精神保健福祉士をご存知でしょうか。精神科ソーシャルワーカーの仕事をする際に必要となる国家資格で、精神障害者の方が日常生活を行える様にサポートをしています。作業療法士と連携を取る精神科ソーシャルワーカーの業務内容と、その資格である精神保健福祉士をまとめました。
精神保健福祉士とは
精神保健福祉法に基いて、精神障害者の方の保健(健康を保つこと)や医療を用いて、精神障害者の方の社会復帰への助言や指導、訓練などを行う名称独占資格の国家資格です。名称独占のため、精神保健福祉士を名乗れるのは精神保健福祉士の資格を取った方だけですが、業務上では関連している社会福祉士や作業療法士でも業務可能です。精神保健福祉士は業務独占資格(理学療法士や作業療法士、言語聴覚士は名称独占資格)ではなく名称独占資格ではありますが、保健所や精神障害福祉施設では必置資格(必ず居ないといけない資格)になっています。精神保健福祉士になるには
精神保健福祉士の資格を取得するには、理学療法士や作業療法士と同様に国家試験に合格する必要があります。試験の受験資格を得るには、・国認定校(大学、4年生専門学校)で指定科目履修及び修了。
・国認定校(短大や4年未満の専門学校)で指定科目履修及び修了+実務経験1~2年以上
・国認定校で基礎科目のみ履修して修了+養成施設で勉強
・社会福祉士資格を取得+養成施設で勉強
・実務経験4年以上+養成施設で勉強
などがあります。
国家試験は年1回、毎年1月下旬にあり3月に合格発表が行われています。 合格率は60%代前半、出題範囲は広く専門分野をキチンと理解しているかが問われます。
精神保健福祉士の業務と、社会福祉士との違い
精神保健福祉士と社会福祉士は、両方とも国家資格である点、保健や福祉のスペシャリストとして日常生活に支障がある人を支援する仕事である点において似ていると言えます。ただ違いとしては、精神保健福祉士は精神障害の方に特化した職業であり、社会福祉士は障碍を持った方以外に高齢者や子供など幅広く支援を行う点です。働いている場所も社会福祉士が福祉施設などがメインになりますが、精神保健福祉士は保健所や精神科を持つ病院など、より医療現場に近い場所で働くことが多いです。精神保健福祉士とPT・OT・ST
精神保健福祉士は先述した通り、精神科を持つ病院や精神病院などで働くことが多いです。精神保健福祉士は医療従事者ではなく、あくまでも支援者(ソーシャルワーカー)ですが、チーム医療の一員として各専門家と連携しています。理学療法士、作業療法士、言語聴覚士の中では、作業療法士と連携して業務を行うことが多いです。患者さんの訓練内容を考え実際に行うのは作業療法士ですが、患者さんの家族のサポートは精神保健福祉士が行っています。患者さんや家族が医師にも告げていないことを聞いたりするのは、精神保健福祉士の本業が発揮されていると言えるでしょう。

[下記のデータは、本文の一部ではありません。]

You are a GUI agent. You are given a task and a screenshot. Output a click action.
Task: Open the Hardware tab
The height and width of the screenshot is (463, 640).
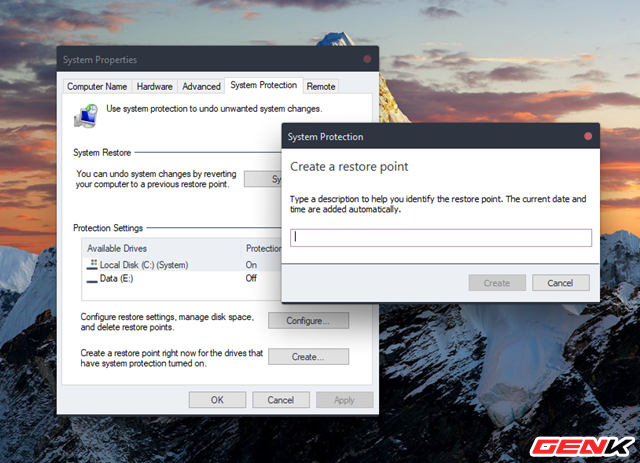(154, 87)
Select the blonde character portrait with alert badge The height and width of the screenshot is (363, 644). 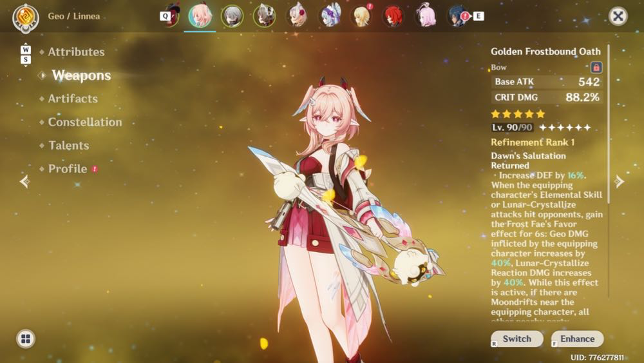[361, 17]

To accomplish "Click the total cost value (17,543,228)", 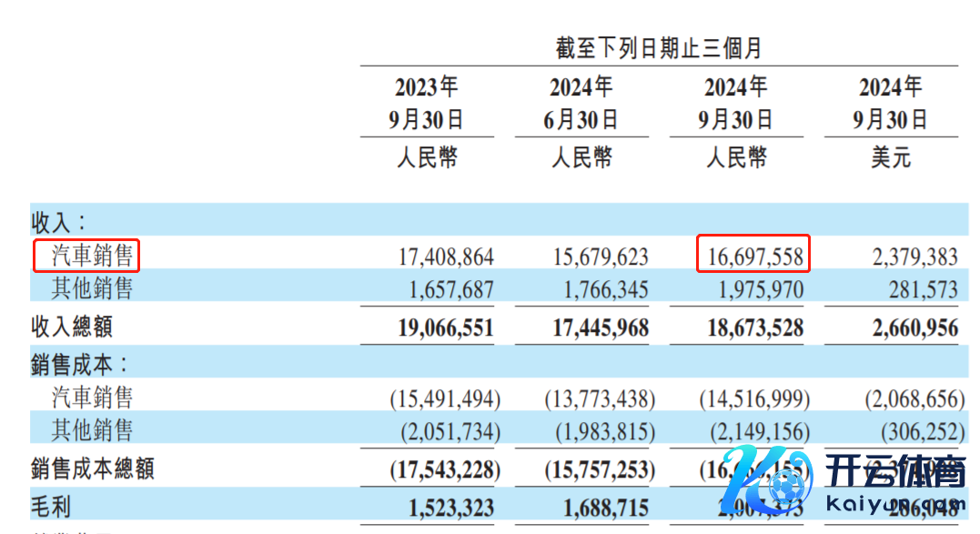I will click(445, 469).
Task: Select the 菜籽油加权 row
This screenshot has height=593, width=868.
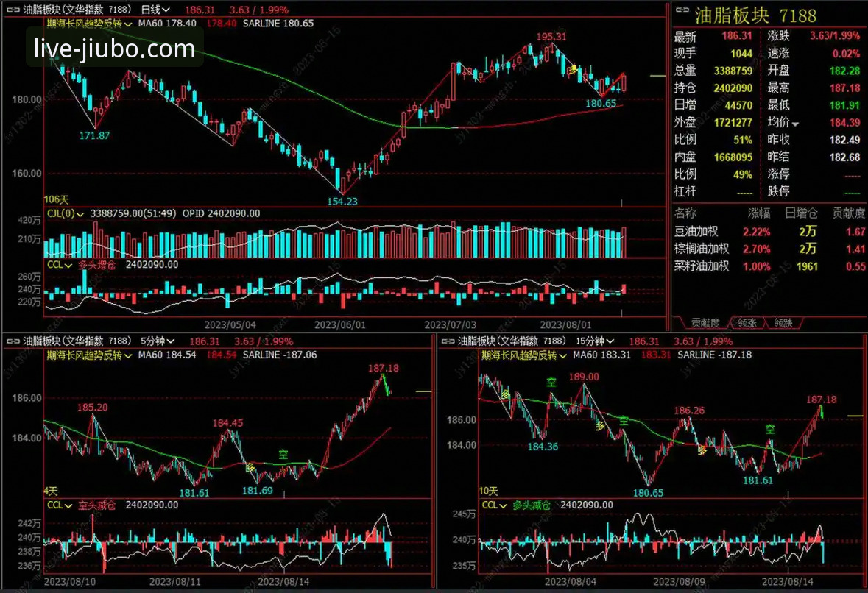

精神保健福祉士は精神科や福祉で働いていることが多いのですが、近年では企業が社員の心身失調やうつ病などを回避するために、従業員支援プログラムを組みその業務に精神保健福祉士が担うことが増えています。活動の場が広がり、これまで以上の活躍が期待されている精神保健福祉士、理学療法士や作業療法士のダブルライセンスに選んでみてはいかがでしょうか。